- _Text section_
__________________________________________________
Complete step-by-step answer:
In the given question, we are given the range of angle \[\phi \] which is \[0 < \phi < \dfrac{\pi }{2}\] Also we are given the values of three variables \[x\], \[y\] and \[z\]in terms of n and \[2n\] powers of trigonometric ratios \[\cos \phi \] and \[\sin \phi \] . Therefore using various trigonometric identities we will find out the relationship between these three variables \[x\], \[y\] and \[z\]. Firstly we are going to solve the values of \[x,y,z\].
On solving \[x\], we get
Given \[x = \sum\limits_{n = 0}^\infty {{{\cos }^{2n}}} \phi \]
On substituting the values of \[n = 0\]to \[n = \infty \]and then summing all the terms because of (MISSING A SIGN)
__________________________________________________
Extracted data entries:

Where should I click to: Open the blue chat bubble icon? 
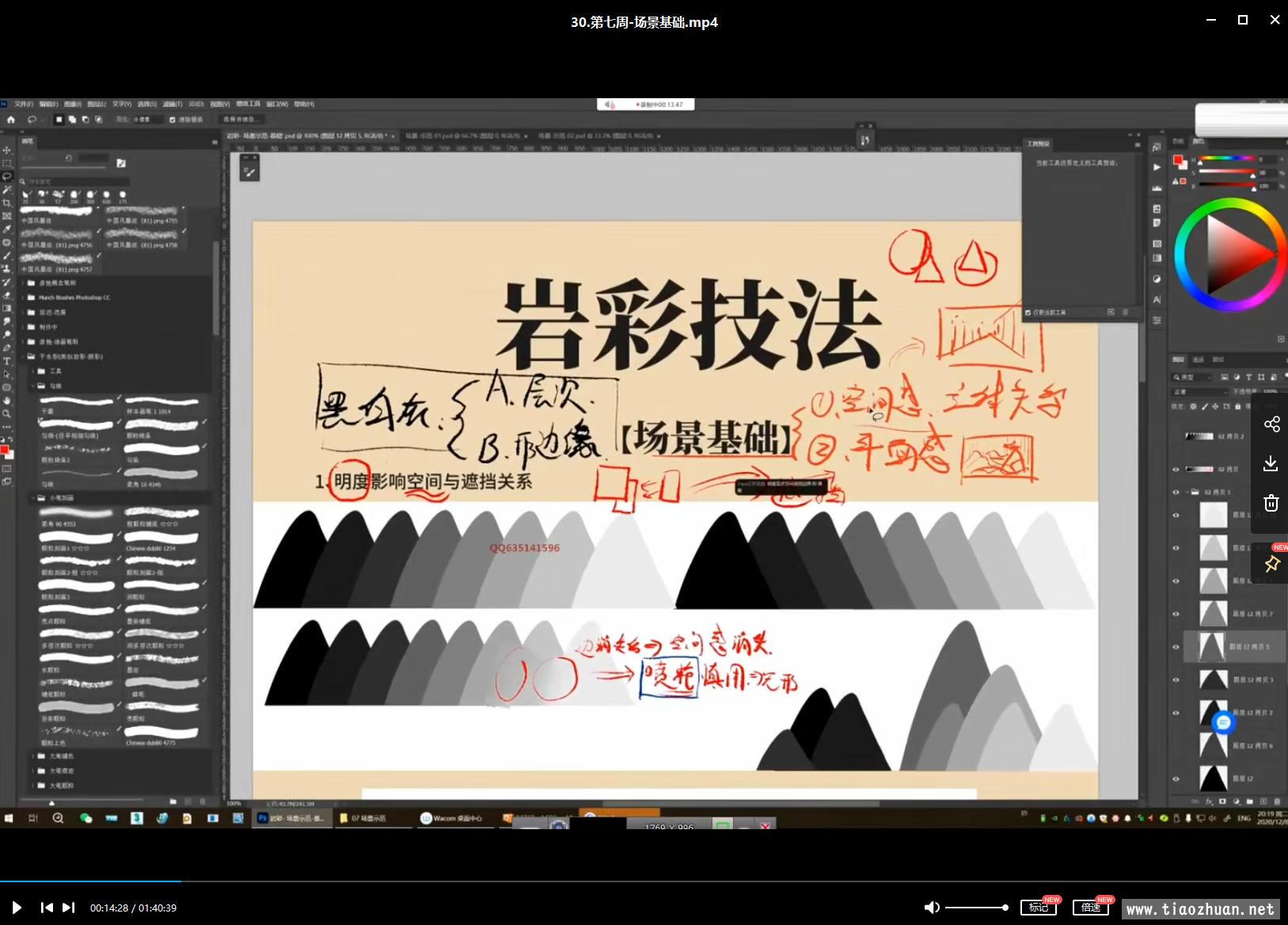coord(1223,722)
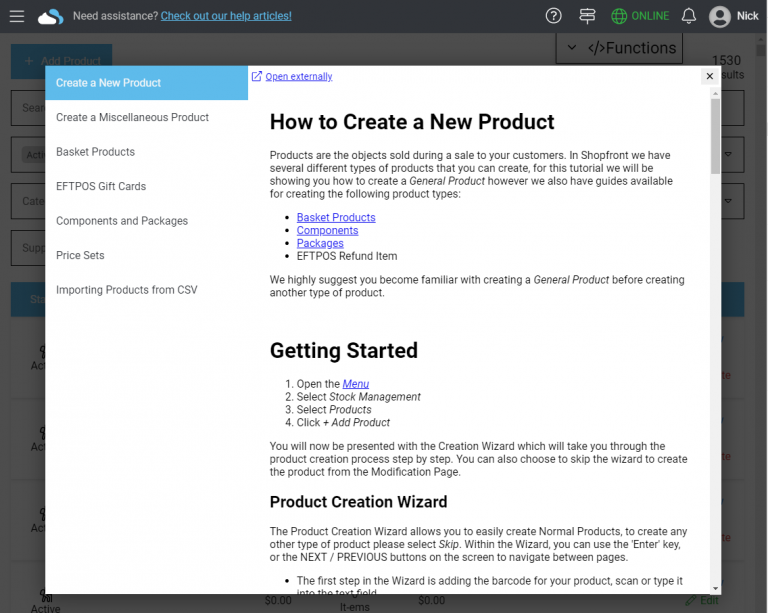The image size is (768, 613).
Task: Select Create a Miscellaneous Product topic
Action: click(x=132, y=117)

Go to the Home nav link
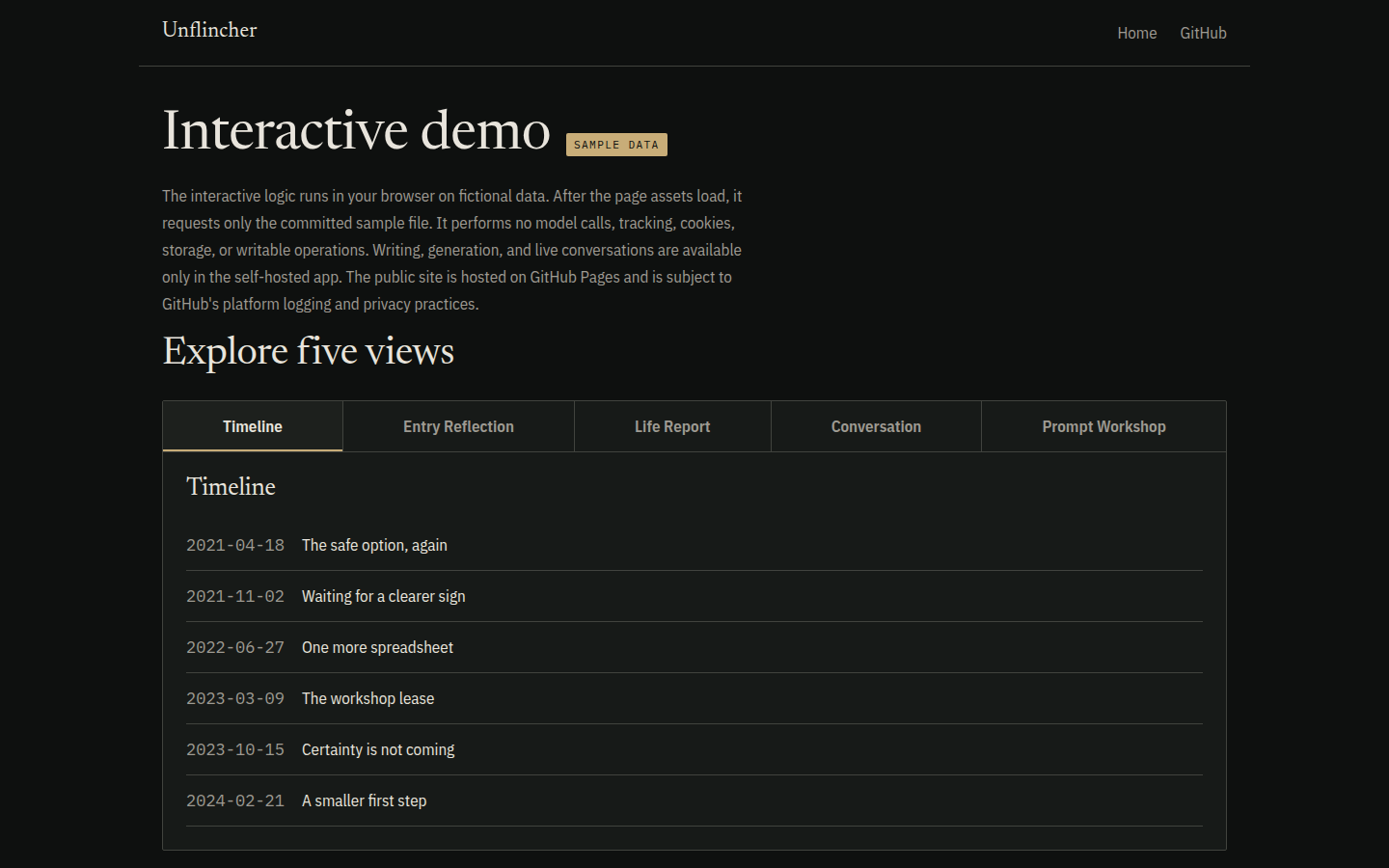[x=1136, y=33]
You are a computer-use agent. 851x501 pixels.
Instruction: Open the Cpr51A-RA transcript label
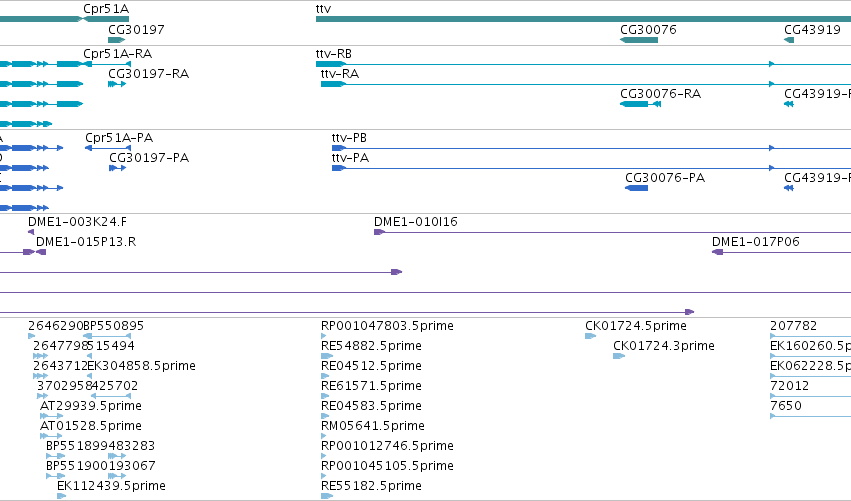coord(117,54)
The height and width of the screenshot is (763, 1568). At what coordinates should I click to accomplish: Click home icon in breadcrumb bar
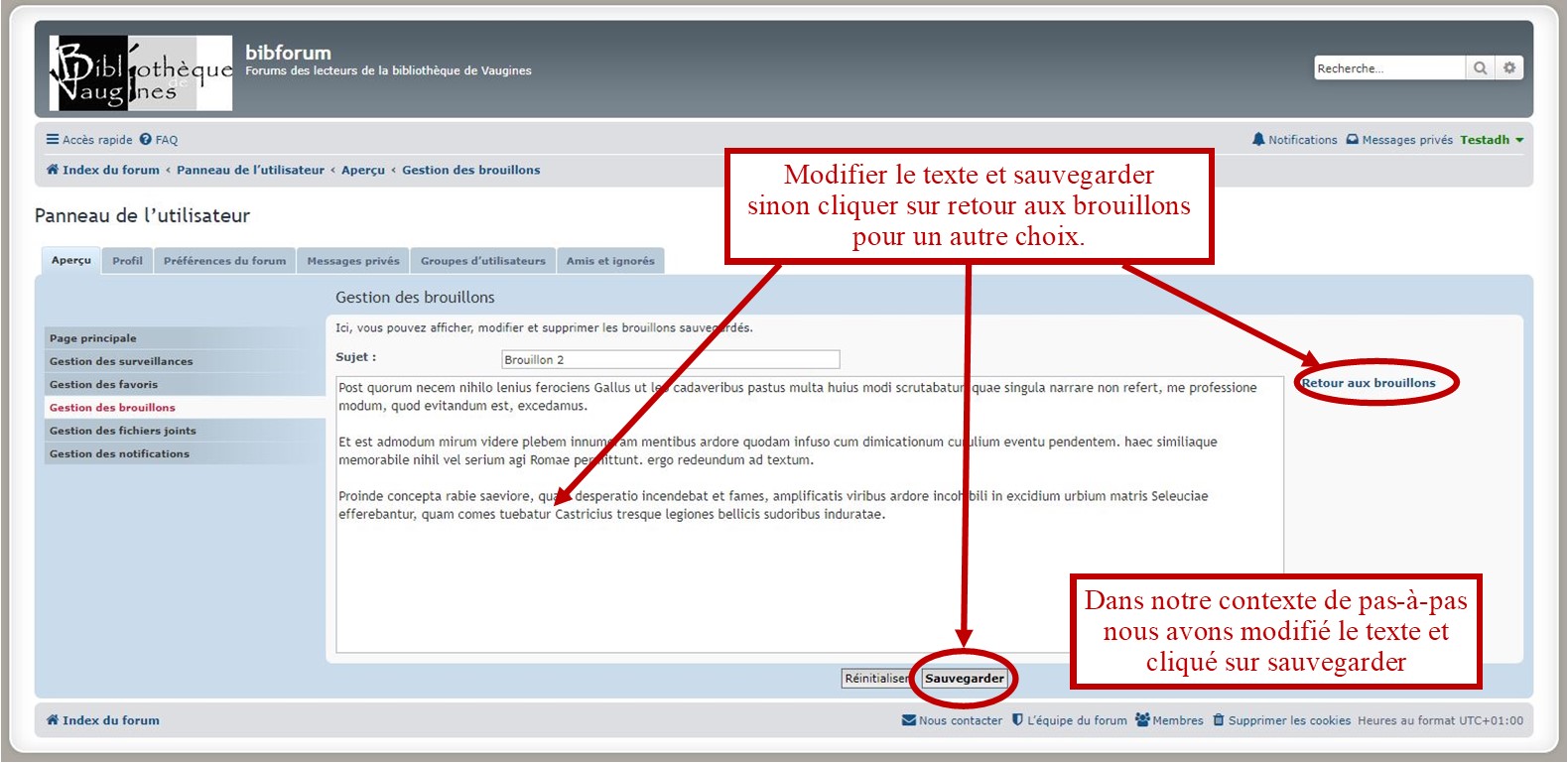(x=53, y=170)
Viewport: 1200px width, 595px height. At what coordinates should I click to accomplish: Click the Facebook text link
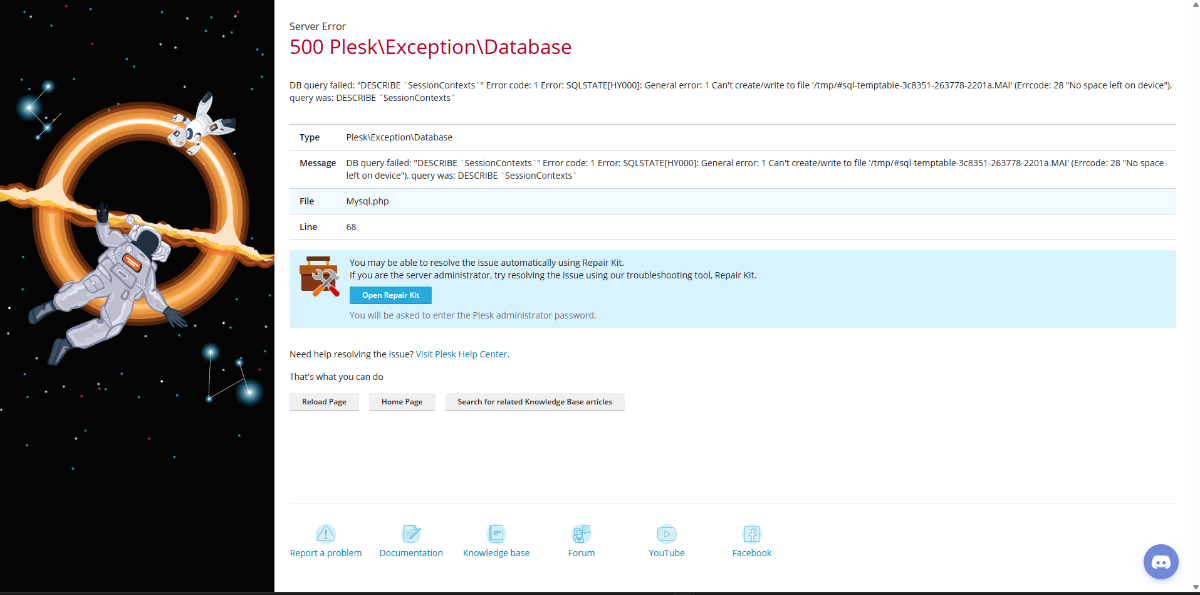point(751,553)
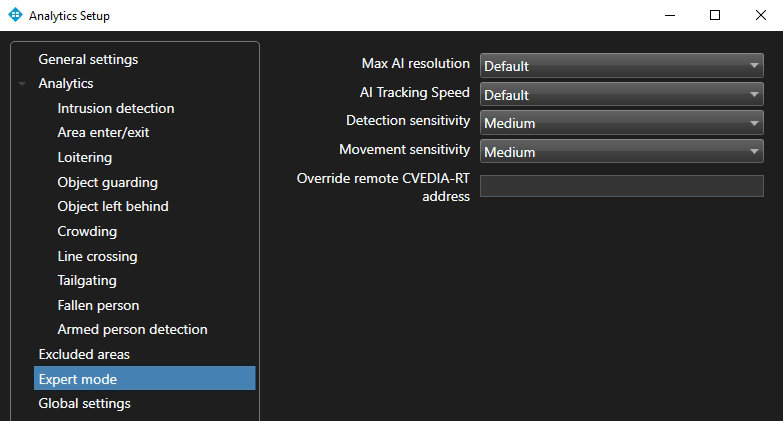Expand the Movement sensitivity dropdown

(621, 152)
__________________________________________________
- _Exercise requirements_
Reproduce word for word the part of the worked trigonometry solution above that opens with the words containing "On solving \[x\], we" and closes with "(MISSING A SIGN)".

- _Response to this task_
On solving \[x\], we get
Given \[x = \sum\limits_{n = 0}^\infty {{{\cos }^{2n}}} \phi \]
On substituting the values of \[n = 0\]to \[n = \infty \]and then summing all the terms because of (MISSING A SIGN)